Dow Theory At a Glance

Overview
Dow Theory is based on the philosophy that the market prices reflect every significant factor that affects supply and demand - volume of trade, fluctuations in exchange rates, commodity prices, bank rates, and so on. In other words, the daily closing price reflects the psychology of all players involved in a particular marketplace - or the combined judgment of all market participants.
The goal of the theory is to determine changes in the major trends or movements of the market. Markets tend to move in the direction of a trend once it becomes established, until it demonstrates a reversal.

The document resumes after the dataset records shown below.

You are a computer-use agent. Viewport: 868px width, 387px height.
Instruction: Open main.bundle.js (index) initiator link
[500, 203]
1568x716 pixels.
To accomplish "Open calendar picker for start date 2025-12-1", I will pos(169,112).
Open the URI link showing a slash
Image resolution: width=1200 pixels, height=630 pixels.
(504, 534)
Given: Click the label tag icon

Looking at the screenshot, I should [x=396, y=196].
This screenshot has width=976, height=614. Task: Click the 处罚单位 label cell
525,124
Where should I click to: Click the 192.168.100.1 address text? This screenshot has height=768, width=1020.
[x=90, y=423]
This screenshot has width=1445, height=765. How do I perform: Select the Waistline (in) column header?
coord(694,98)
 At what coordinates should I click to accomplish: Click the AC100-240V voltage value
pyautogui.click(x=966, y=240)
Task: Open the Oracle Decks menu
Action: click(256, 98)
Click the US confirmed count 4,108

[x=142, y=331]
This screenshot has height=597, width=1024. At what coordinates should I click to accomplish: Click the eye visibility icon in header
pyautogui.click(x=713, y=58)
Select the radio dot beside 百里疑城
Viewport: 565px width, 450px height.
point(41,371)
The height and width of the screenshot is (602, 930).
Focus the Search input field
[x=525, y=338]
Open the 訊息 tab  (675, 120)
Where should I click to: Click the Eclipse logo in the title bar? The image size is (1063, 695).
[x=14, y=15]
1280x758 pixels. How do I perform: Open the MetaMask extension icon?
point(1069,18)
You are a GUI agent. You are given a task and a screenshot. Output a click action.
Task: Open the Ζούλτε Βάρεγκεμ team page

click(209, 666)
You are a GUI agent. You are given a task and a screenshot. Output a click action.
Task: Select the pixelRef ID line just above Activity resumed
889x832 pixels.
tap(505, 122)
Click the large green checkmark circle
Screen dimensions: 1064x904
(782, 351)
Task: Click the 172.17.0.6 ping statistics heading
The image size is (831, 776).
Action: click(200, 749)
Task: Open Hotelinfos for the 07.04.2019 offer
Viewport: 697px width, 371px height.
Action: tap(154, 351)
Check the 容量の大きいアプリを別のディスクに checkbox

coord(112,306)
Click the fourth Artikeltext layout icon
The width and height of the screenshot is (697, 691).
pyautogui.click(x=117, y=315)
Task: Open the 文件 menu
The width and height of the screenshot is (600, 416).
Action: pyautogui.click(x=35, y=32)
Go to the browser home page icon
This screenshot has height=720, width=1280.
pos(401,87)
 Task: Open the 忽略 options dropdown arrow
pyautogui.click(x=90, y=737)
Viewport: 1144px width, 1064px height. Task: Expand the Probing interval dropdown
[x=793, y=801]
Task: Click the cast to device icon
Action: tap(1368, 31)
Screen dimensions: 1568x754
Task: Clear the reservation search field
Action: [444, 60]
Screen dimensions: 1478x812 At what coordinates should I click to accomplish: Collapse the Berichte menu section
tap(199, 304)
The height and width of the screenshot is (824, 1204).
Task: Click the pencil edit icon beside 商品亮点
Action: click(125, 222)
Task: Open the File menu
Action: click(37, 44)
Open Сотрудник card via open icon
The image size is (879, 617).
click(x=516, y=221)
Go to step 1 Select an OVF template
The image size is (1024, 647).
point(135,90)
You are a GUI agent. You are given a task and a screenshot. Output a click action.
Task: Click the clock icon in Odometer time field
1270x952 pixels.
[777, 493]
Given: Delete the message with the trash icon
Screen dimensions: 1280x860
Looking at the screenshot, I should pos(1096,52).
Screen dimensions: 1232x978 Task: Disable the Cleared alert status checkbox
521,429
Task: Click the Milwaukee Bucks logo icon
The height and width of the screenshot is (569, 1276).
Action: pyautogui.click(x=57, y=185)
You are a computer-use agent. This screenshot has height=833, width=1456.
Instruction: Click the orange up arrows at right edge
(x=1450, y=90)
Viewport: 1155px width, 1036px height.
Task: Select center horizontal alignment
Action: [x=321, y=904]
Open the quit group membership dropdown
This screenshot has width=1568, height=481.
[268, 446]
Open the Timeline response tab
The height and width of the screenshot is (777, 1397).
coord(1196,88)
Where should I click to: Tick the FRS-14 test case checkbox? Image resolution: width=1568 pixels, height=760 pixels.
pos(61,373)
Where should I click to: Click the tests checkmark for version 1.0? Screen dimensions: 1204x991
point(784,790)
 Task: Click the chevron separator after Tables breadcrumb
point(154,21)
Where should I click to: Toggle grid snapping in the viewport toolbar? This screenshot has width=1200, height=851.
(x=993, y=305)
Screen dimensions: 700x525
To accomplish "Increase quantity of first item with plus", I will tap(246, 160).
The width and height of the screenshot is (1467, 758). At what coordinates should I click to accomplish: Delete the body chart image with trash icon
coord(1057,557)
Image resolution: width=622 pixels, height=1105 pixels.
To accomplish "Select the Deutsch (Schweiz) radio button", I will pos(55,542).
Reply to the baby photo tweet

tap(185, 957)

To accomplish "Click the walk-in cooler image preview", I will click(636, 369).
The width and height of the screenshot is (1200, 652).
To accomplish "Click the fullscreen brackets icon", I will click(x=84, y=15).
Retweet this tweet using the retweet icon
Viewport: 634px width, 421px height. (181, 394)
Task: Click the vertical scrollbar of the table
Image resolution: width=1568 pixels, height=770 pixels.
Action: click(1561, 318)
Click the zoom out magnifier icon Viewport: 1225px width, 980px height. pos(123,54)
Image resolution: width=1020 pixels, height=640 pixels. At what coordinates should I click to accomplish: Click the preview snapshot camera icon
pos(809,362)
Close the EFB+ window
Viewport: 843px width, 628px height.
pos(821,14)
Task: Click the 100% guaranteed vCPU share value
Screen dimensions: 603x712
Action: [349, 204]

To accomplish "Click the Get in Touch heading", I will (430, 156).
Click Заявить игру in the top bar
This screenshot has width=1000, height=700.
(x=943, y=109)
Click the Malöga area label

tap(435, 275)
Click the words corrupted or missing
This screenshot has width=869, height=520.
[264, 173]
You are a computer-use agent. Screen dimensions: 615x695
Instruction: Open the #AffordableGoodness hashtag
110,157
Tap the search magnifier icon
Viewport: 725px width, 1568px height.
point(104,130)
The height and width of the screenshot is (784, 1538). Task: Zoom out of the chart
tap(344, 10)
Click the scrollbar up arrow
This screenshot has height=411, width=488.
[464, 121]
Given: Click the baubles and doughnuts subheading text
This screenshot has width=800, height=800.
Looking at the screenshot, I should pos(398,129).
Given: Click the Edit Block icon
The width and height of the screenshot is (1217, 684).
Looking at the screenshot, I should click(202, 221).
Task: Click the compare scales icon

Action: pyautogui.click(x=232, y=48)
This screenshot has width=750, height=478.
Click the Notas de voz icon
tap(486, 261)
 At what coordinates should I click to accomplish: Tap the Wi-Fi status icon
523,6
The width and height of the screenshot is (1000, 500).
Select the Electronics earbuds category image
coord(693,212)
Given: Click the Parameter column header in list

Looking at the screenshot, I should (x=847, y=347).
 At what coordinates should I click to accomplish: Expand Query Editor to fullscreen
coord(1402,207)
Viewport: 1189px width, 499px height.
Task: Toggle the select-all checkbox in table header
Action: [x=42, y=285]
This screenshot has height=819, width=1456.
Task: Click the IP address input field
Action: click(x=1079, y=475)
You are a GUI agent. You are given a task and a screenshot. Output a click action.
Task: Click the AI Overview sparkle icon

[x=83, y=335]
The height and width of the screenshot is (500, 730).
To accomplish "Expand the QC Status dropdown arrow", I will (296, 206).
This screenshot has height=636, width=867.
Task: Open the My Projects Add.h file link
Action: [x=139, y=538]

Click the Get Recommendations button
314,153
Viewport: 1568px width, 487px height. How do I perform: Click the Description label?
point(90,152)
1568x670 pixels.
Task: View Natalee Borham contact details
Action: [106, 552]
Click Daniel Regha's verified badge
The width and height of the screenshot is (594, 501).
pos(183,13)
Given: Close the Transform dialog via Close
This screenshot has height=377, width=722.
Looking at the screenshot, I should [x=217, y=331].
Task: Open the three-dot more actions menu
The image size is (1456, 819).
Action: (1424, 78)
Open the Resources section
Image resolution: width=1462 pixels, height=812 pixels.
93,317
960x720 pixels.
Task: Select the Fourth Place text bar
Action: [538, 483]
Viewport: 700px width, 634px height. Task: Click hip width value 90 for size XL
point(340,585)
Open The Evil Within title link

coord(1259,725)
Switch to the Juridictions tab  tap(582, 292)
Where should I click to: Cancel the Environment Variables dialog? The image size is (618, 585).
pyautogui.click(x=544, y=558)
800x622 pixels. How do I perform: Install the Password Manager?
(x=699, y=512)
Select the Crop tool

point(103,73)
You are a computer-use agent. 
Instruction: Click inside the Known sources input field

Dow theory is interested in the direction of a trend and doesn't offer any forecasting ability for determining the ultimate duration of a trend.
Much of today's technical analysis is based on Dow's original "trend following' system -
  • Classification of a trend
  • Principles of confirmation or divergence
  • Use of volume to confirm trends
  • Use of percentage retracement
  • Recognition of major bull and bear markets
  • Signaling the large central section of important market moves
  • Dow theory has been successful in identifying 68% the major trends over the years
    The three trends are:
    • Uptrend: successively higher peaks (highs) and higher troughs (lows)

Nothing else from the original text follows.